The sharing part of the program is optional and voluntary—which is where ExpressLane comes into play. If the CIA is suspicious that its partner organizations are holding out information, it can access that data on its own by deploying the ExpressLane program.

ExpressLane is disguised to appear like a software update, which the CIA will deliver in person with technicians on hand to install it. However, the supposed update make no changes to the program itself.

Instead, it operates as a siphon for data collected by the organization. ExpressLane records all data collected by the CIA partner and saves it to a thumb drive, which the CIA technicians can then use to compare to the shared database to see if the organization is holding back any information.

Anyone who has been prompted with a system update knows how easy it can be to put it off, and intelligence organizations are no exception to such practices. Should one of the agency’s partners decline the fake update, the CIA can trigger a kill switch that shuts down the biometrics program for a period of time.

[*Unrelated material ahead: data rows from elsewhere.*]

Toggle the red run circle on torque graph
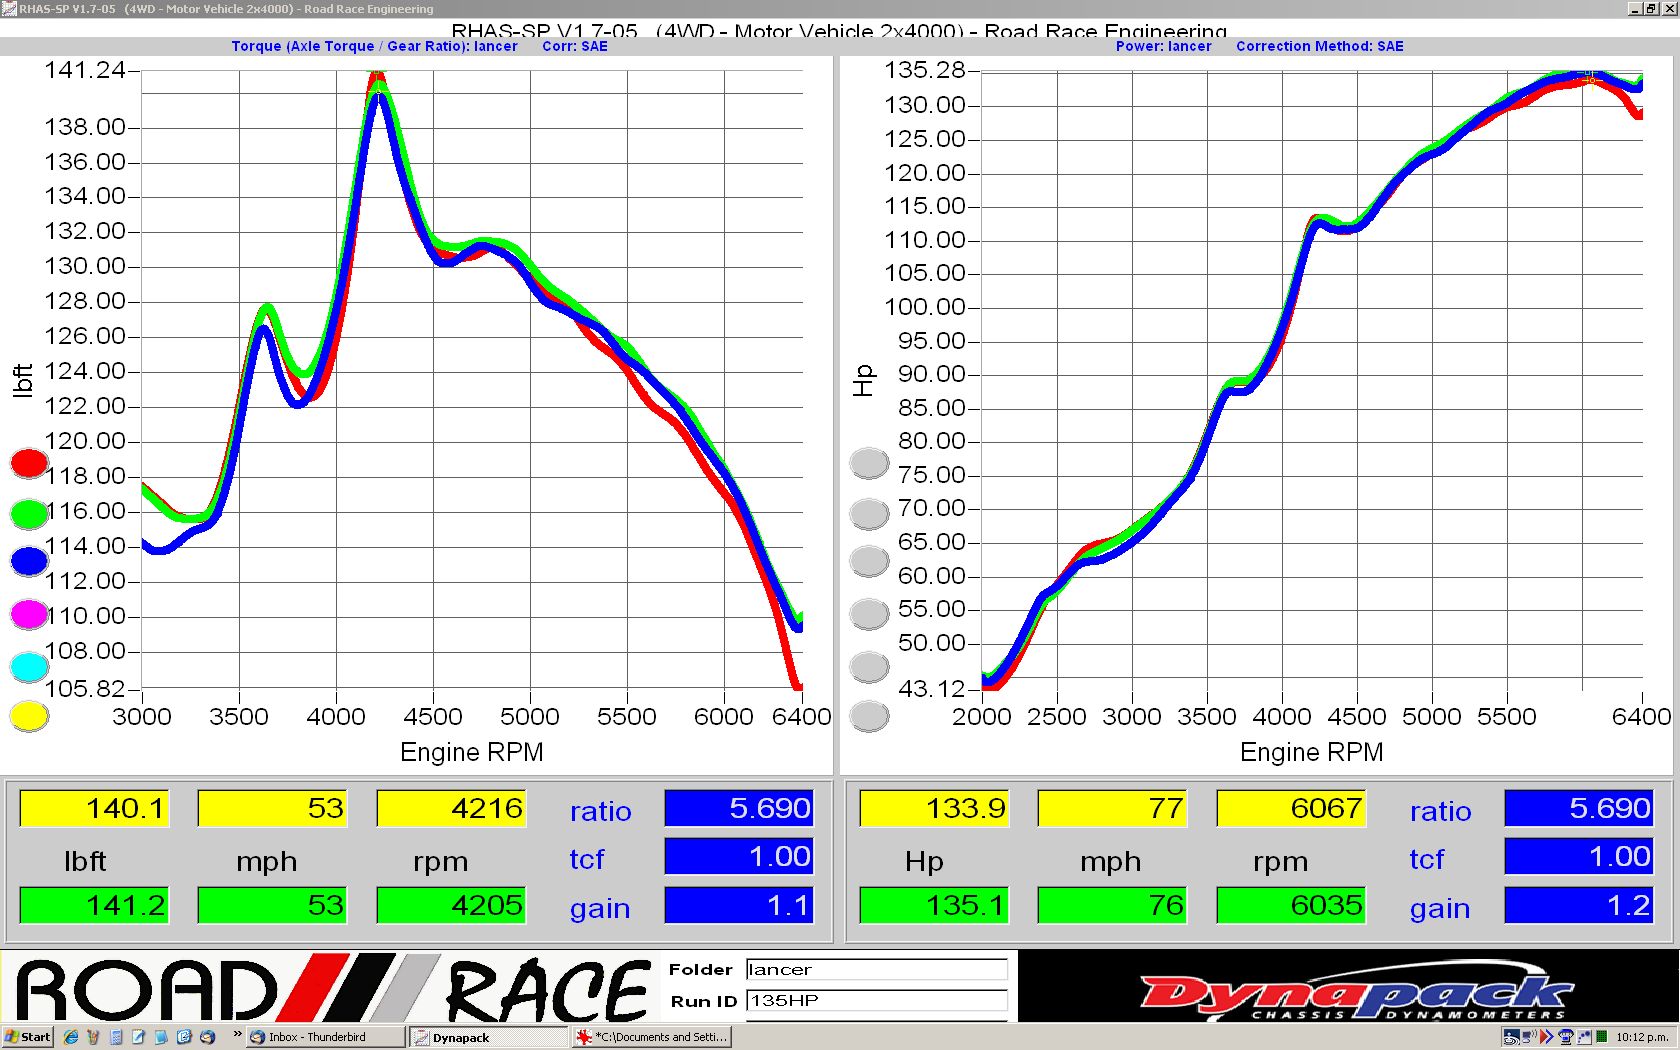This screenshot has width=1680, height=1050. (29, 463)
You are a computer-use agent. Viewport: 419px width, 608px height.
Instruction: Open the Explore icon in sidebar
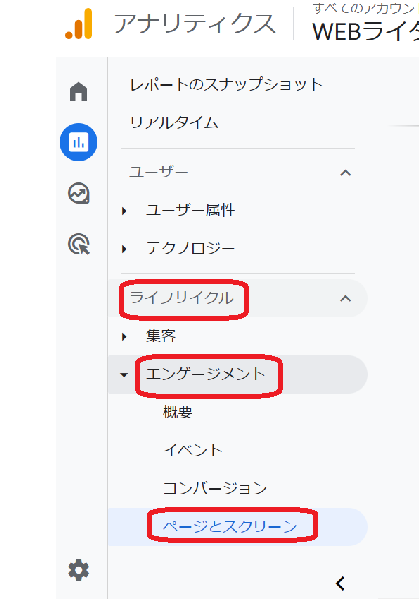tap(79, 193)
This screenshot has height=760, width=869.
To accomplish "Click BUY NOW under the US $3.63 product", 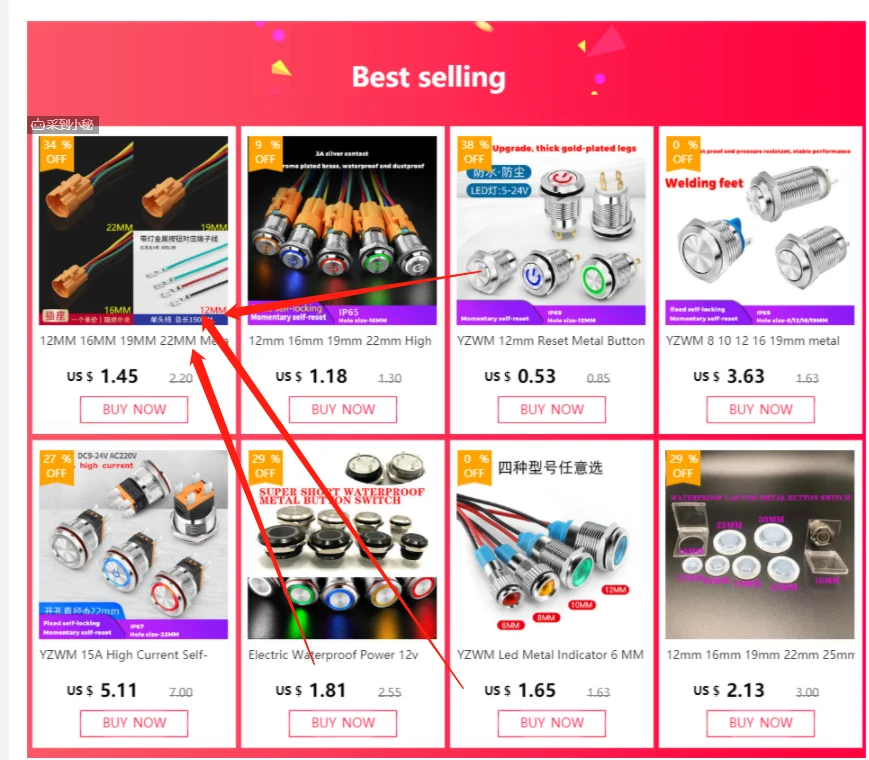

To get it back up and running, a CIA technician must visit the partner organization—at which point they can run ExpressLane.

The most recent user guide for the tool published by Wikileaks was dated May 11, 2009, with several older versions of the field guide also published without a date. It is not clear if the tool has undergone additional updates or is still in use by the CIA.

The release is the latest from WikiLeaks as part of its Vault 7 series, which has focused on releasing leaked documents from the CIA detailing the government agency’s technical capabilities.

Previous leaks have shown the intelligence group’s ability to compromise Apple devices, Windows machines, launch malware attacks, obfuscate the origins of an attack to hide its tracks, compromise Wi-Fi routers to track a target’s activity online, attack air-gapped computer networks, track the location of a target via Wi-Fi and intercept text messages sent on Android devices.